Peter van Agtmael’s 2nd Tour, Hope I Don’t Die

September 28, 2009


There is a madness to war, particularly the two current wars in Iraq and Afghanistan, which are filled with contradiction and question. In his first photo book, 2nd Tour, Hope I Don't Die, regular FADER contributor Peter van Agtmael gives us deep insight into the psychological effects on the wars' soldiers. Their faces look out, troubled and traumatized, anxious and contemplative, while their words, in the form of scrawled graffiti, offer up their innermost thoughts and lend themselves to the book's title.


In the prologue, van Agtmael identifies his desire to make pictures that reflect "complex and often contradictory experiences" and observes that "in time the labels that had heretofore defined my preconceptions of the world became meaningless." The images, at once both intimate and bold, contain vast meaning and metaphor, while the details hold the literal evidence of the visceral and contrasting human reactions to the experience of war: a medic tenderly holds the hand of an injured soldier as he is airlifted from battle; rather than pet the dog before him, an anxious and distracted soldier clutches it and digs his nails into its fur; the chaotic, bloody aftermath of an allied raid on an Iraqi home shows a parallel human experience from the other side. Extensive captions reveal further detail, starting with the book's opening image: a mundane sand-banked bunker has an accompanying caption defining it as "Patrol Base California," detailing the amount of times it was attacked, describing its living conditions and confirming that two soldiers stationed there had been dismissed from the army for slipping away to Afghan bunkers to smoke hash.

The photos follow the soldiers beyond the battlegrounds of Afghanistan and Iraq, however, returning home with the wounded to document the wars' hometown aftermath.

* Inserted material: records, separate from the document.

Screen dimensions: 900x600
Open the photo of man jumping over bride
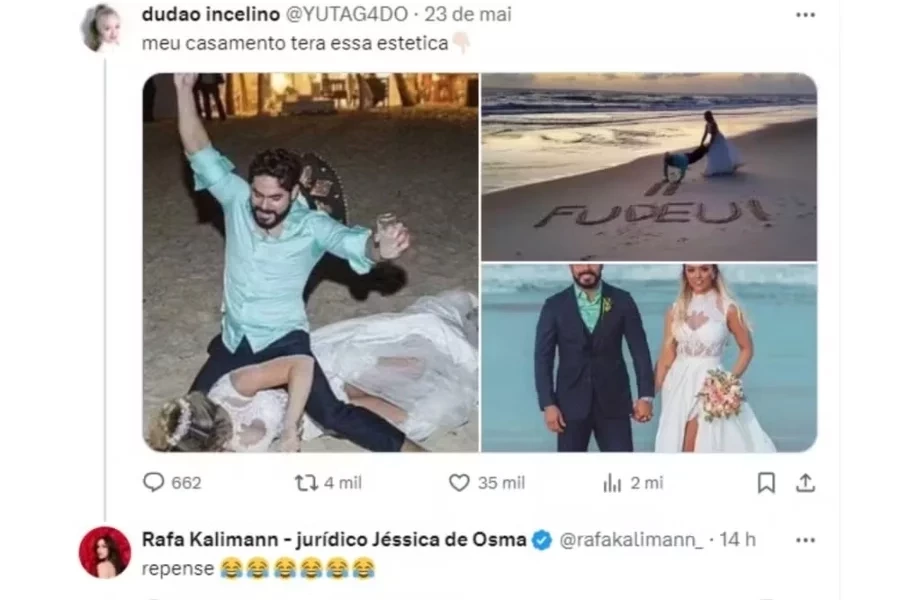[311, 262]
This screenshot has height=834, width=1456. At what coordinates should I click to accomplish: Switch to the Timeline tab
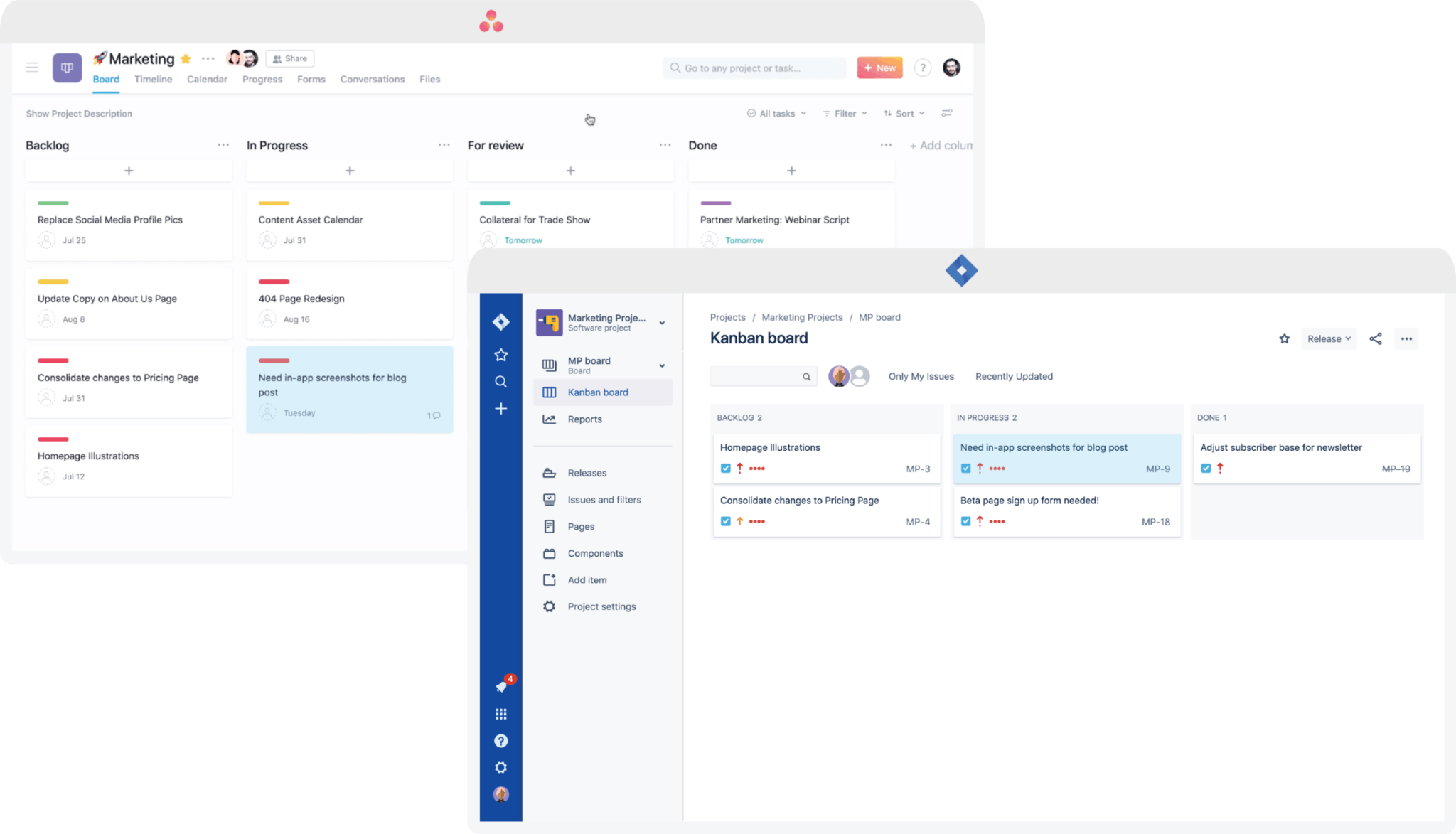pyautogui.click(x=153, y=79)
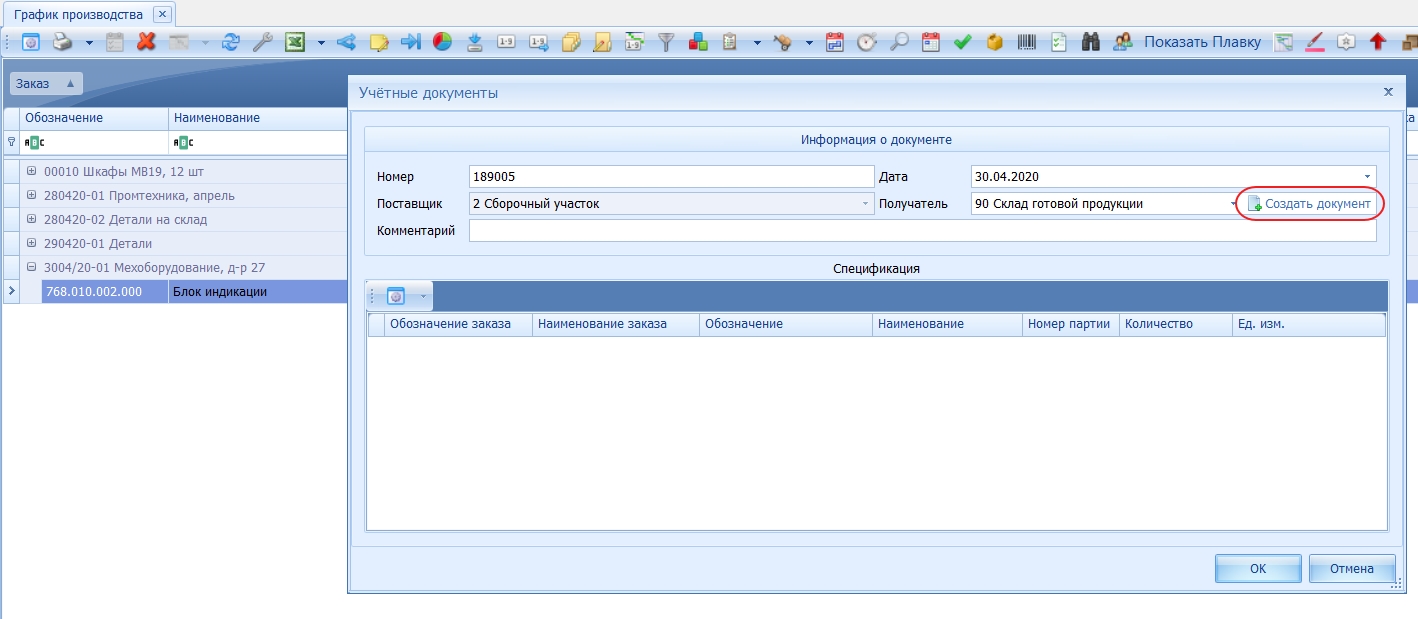Click the printer icon in toolbar
Image resolution: width=1418 pixels, height=619 pixels.
62,42

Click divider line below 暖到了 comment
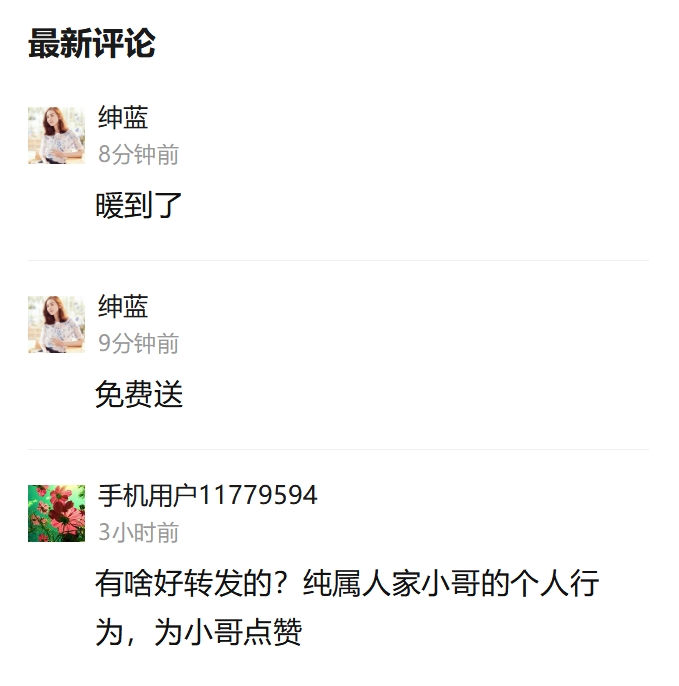[x=338, y=260]
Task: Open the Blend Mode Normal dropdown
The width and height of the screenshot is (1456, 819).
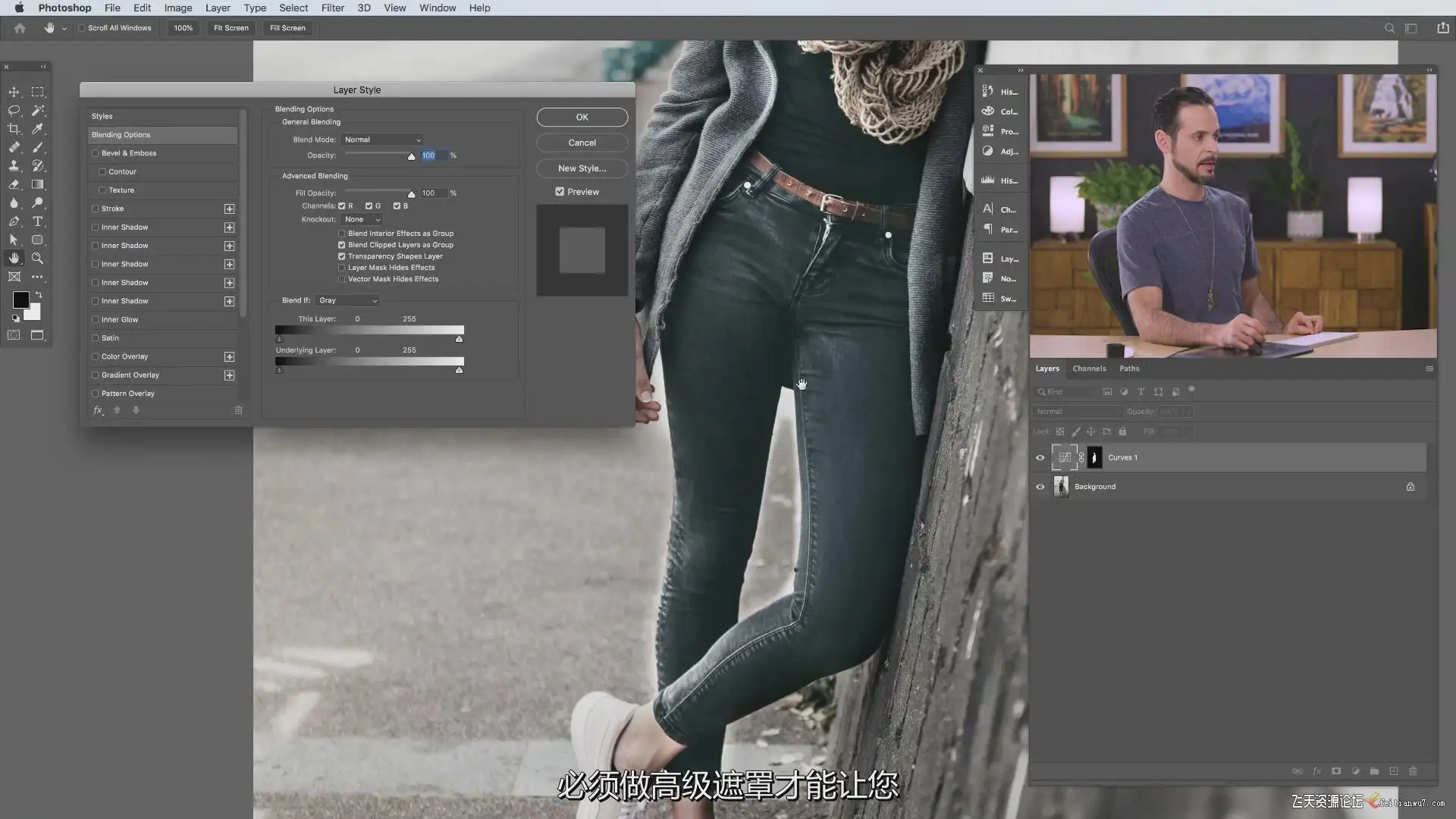Action: point(382,140)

One section of 2nd Tour focuses on Raymond Hubbard, who lost his leg in a rocket attack in Baghdad. Van Agtmael's photos show his daily life: playing Star Wars with his two sons, sitting on his bed confronting his injury and his medication, at a bar with a stranger aiming a video gun at his prosthesis. The book's end section is dedicated to those who lost their lives, eulogized through pictures van Agtmael took of them in service, at their funerals and of their loved ones. The work builds around his specific subjects, and though van Agtmael strives to be objective, his obvious compassion gives us insight to their very being. 2nd Tour is a visual account of the realities of war on a human scale, the photos providing close connection to a distant and abstract world too often reduced to fading statistics.
2nd Tour, Hope I Don't Die is published by Photolucida and is available from Magnum Photos.